Provided material:
====

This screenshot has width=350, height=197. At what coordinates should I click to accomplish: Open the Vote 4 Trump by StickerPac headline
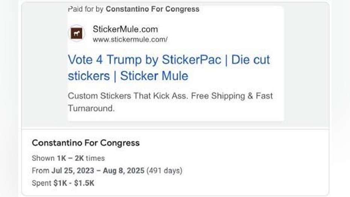[x=144, y=60]
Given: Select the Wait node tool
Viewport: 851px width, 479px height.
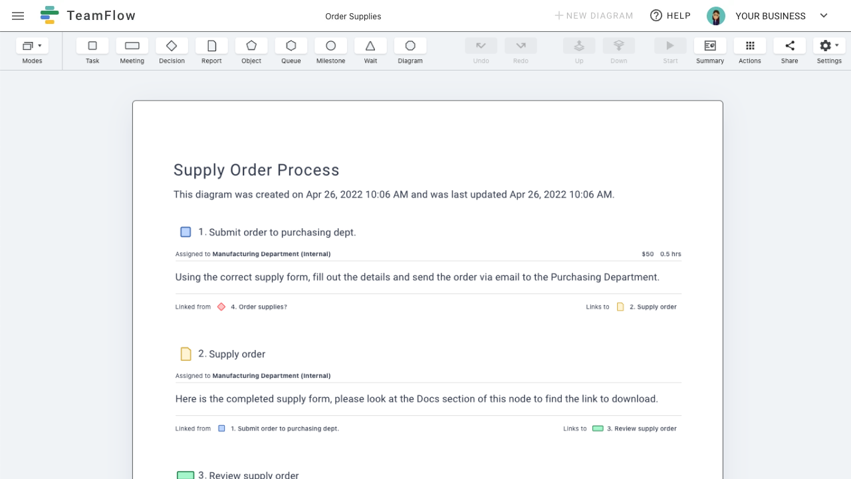Looking at the screenshot, I should pyautogui.click(x=370, y=47).
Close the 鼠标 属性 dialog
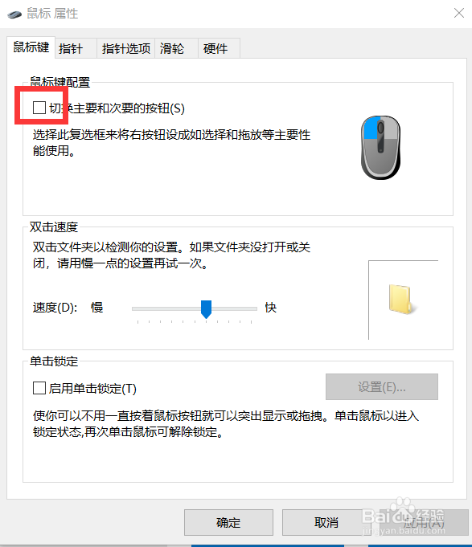Viewport: 472px width, 547px height. tap(459, 14)
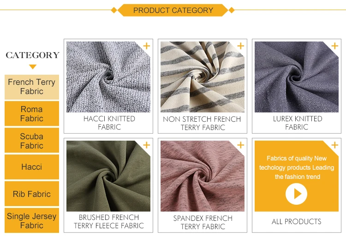Open the All Products link
This screenshot has height=243, width=346.
(296, 221)
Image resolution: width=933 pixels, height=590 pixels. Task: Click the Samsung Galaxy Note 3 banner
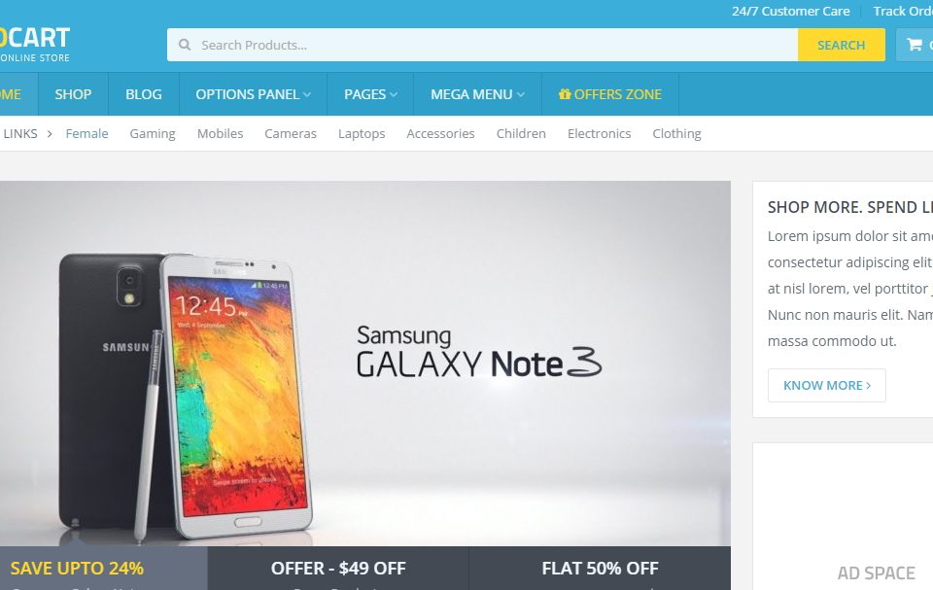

====

Problem requirements:
Restate the full listing verbatim and drop every picture.

Task output:
This screenshot has width=350, height=197. At what coordinates should I click to accomplish: Open the Vote 4 Trump by StickerPac headline
[x=144, y=60]
Given: Select the Wait node tool
Viewport: 851px width, 479px height.
Looking at the screenshot, I should pyautogui.click(x=370, y=47).
Close the 鼠标 属性 dialog
Viewport: 472px width, 547px height. tap(459, 14)
Open the All Products link
This screenshot has height=243, width=346.
(296, 221)
Image resolution: width=933 pixels, height=590 pixels. Task: Click the Samsung Galaxy Note 3 banner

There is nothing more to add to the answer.